常日頃の、能天気で、空気の読めない気だるげな雰囲気からは想像もつかない声音で、男は、女の頭を抱きながら呻いた。

「いいのよ」

 自分にも、こんな、優しい声が出せるのか、と、女の方は心の何処かで驚いていた。
母親が子供に向けるような笑みを浮かべ、女は、自分でカットしたせいか左右がややアンバランスの髪を撫で、男を許した。

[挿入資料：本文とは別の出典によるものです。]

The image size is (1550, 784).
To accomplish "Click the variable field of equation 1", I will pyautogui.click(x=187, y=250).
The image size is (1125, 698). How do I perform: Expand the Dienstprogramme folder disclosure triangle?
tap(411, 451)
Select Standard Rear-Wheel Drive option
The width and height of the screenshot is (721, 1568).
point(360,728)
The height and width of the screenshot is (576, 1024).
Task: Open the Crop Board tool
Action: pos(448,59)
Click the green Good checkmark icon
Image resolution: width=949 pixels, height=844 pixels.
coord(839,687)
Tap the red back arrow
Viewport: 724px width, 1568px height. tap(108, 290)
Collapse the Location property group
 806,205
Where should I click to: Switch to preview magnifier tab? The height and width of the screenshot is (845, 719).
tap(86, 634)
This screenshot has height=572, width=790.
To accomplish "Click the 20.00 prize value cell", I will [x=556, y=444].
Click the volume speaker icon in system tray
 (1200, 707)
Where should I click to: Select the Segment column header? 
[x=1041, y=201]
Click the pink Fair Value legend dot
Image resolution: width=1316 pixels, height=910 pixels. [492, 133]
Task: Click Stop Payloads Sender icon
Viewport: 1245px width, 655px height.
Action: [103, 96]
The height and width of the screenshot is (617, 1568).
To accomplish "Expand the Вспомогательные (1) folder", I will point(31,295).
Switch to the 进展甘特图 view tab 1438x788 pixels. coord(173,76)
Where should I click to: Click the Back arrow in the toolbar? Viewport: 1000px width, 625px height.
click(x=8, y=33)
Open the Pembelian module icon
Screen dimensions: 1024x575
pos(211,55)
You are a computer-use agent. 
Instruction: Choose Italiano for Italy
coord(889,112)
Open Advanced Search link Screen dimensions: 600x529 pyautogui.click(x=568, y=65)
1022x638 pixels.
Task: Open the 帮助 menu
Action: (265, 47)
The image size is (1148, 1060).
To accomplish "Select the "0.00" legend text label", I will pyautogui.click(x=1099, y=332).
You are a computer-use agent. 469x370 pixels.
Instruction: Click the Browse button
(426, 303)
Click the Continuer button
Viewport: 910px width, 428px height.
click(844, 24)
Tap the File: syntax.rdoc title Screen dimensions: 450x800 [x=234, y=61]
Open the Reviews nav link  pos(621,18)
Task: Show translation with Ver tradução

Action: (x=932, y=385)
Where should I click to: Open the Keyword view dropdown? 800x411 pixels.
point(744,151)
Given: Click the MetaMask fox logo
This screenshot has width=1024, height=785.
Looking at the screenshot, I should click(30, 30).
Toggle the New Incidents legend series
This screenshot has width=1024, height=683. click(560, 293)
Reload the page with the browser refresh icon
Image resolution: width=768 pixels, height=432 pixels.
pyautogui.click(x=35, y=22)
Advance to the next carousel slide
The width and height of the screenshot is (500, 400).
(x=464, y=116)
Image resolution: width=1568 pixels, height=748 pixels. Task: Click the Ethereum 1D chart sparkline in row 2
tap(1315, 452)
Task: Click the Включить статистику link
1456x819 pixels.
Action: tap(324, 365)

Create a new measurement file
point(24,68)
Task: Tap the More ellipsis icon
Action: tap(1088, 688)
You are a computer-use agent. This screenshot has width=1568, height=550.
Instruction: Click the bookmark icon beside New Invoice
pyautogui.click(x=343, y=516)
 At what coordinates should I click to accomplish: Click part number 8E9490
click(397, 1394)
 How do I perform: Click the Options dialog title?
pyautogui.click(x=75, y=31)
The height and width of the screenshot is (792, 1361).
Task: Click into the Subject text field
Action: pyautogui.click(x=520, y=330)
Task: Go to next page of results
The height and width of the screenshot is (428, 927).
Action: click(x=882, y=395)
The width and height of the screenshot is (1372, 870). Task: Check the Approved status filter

 ――刹那、二人の身体は、鋼鉄の槍衾に勢いよく叩き付けられた。
無数の尖った先端は、豆腐を針で突き刺すが如くに、二人の体を貫通し串刺しにした。滲み出した血が棘を伝い、床を濡らす。
こうして、暗殺組織、スケルトン・ナイツを足抜けしようとした事から、組織の制裁を『角南瑛子』は、頼りにしていた男である、黒贄礼太郎と共に受ける事になったのであった。
遥か頭上から、地面から生える鋼鉄の槍に総身を貫かれている事を、首領・神羅万将が眺めている事を、ついぞ瑛子は知る事はなかった。

 ◆

 冬木の新都で営業されている、国内でも有名な、弁当のFC店で、毎日朝の九時から午後五時まで。日によっては一、二時間程度の残業を行う。
それが、この街における角南瑛子の生活であった。毎日見慣れた弁当を折詰にしたり、おかずを調理したり。変化もない、刺激もない。
何処の誰もが送る、単調な労働を、この街で瑛子はずっと続けていた。――と言う事に、今はなっている。
実際には違う。瑛子がこの街にやって来たのは今から数えて五日前。一週間とまだ経過していないのだ。
それにも関わらず、瑛子は、己がこの街でどう言った生活をどれだけの年月送り続けて来たのか、何時の間にか身体と頭に刻み込まれていた。
瑛子は、この街で生活するフリーター。来年こそは就職をしようと決意し、軍資金をバイトで溜めようと頑張っているどこにでもいる一人の人間。
それが、彼女のロールであった。だが、本当の角南瑛子の来歴は、此処とは違う世界の日本で、暗殺組織スケルトン・ナイツに所属していた、
暗殺者(どうぐ)の一人であった。愛を知らず、恋も知らず、家族の暖かさにも友情の眩しさも、この女性には無い。
彼女にあるのは、殺しが上手いと言う事実。そして、壮絶な人生の故に殺された、死体と化した感受性だけだった。
そんな自分が嫌で、自分にいつまでも道具としての境遇を強い続ける組織が憎くて。瑛子は、裏切り者として処罰される事を覚悟して、組織を足抜けした。
食べた事のない自由と言う名の赤い果実を、その口で齧ってみたくて、彼女は、仕方がなかったのである。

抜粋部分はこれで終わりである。